▸ **PARTS OF THE EXERCISE**
(a) From the passage about the story's inspiration, reproduce word for word the part that opens with the words containing "Calvo: A friend" and closes with "story with me.".
(b) In the passage about the story's inspiration, what material were the canisters holding the cremated remains made of?

▸ **SELECTED PASSAGE**
○ ○ ○ ○
Calvo: A friend sent me a link to a macabre NY Times article featuring the demolition of an old psychiatric hospital in Oregon (see here). Stored inside this collection of old copper canisters were the eerie cremated remains of former mental patients — the unclaimed “cremains” of poor disturbed souls. This was so sad (and eerie) to me. I couldn’t help but wonder what would happen if the canisters were disturbed during the demolition and somehow fell off the shelves and spilled onto the ground — or, even worse, what if someone inhaled the dusty ashes that would fill the air? Would they somehow become possessed by the souls contained within? I certainly hope not, but that’s what the story is about and where the inspiration came from. I’m thankful my friend shared that story with me.
○ ○ ○ ○
▸ **DATA UNDER STUDY**
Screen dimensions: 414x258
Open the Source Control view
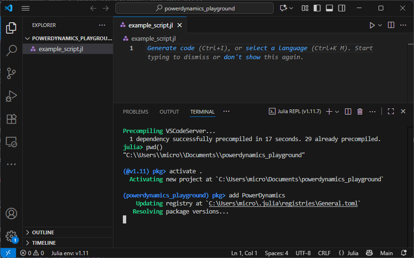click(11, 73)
○ ○ ○ ○
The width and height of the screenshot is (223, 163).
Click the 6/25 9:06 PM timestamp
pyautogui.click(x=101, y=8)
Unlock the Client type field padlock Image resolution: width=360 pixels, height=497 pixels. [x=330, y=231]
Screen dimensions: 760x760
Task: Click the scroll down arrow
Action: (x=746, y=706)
○ ○ ○ ○
▸ **ANSWERS**
(a)
Calvo: A friend sent me a link to a macabre NY Times article featuring the demolition of an old psychiatric hospital in Oregon (see here). Stored inside this collection of old copper canisters were the eerie cremated remains of former mental patients — the unclaimed “cremains” of poor disturbed souls. This was so sad (and eerie) to me. I couldn’t help but wonder what would happen if the canisters were disturbed during the demolition and somehow fell off the shelves and spilled onto the ground — or, even worse, what if someone inhaled the dusty ashes that would fill the air? Would they somehow become possessed by the souls contained within? I certainly hope not, but that’s what the story is about and where the inspiration came from. I’m thankful my friend shared that story with me.

(b) Copper.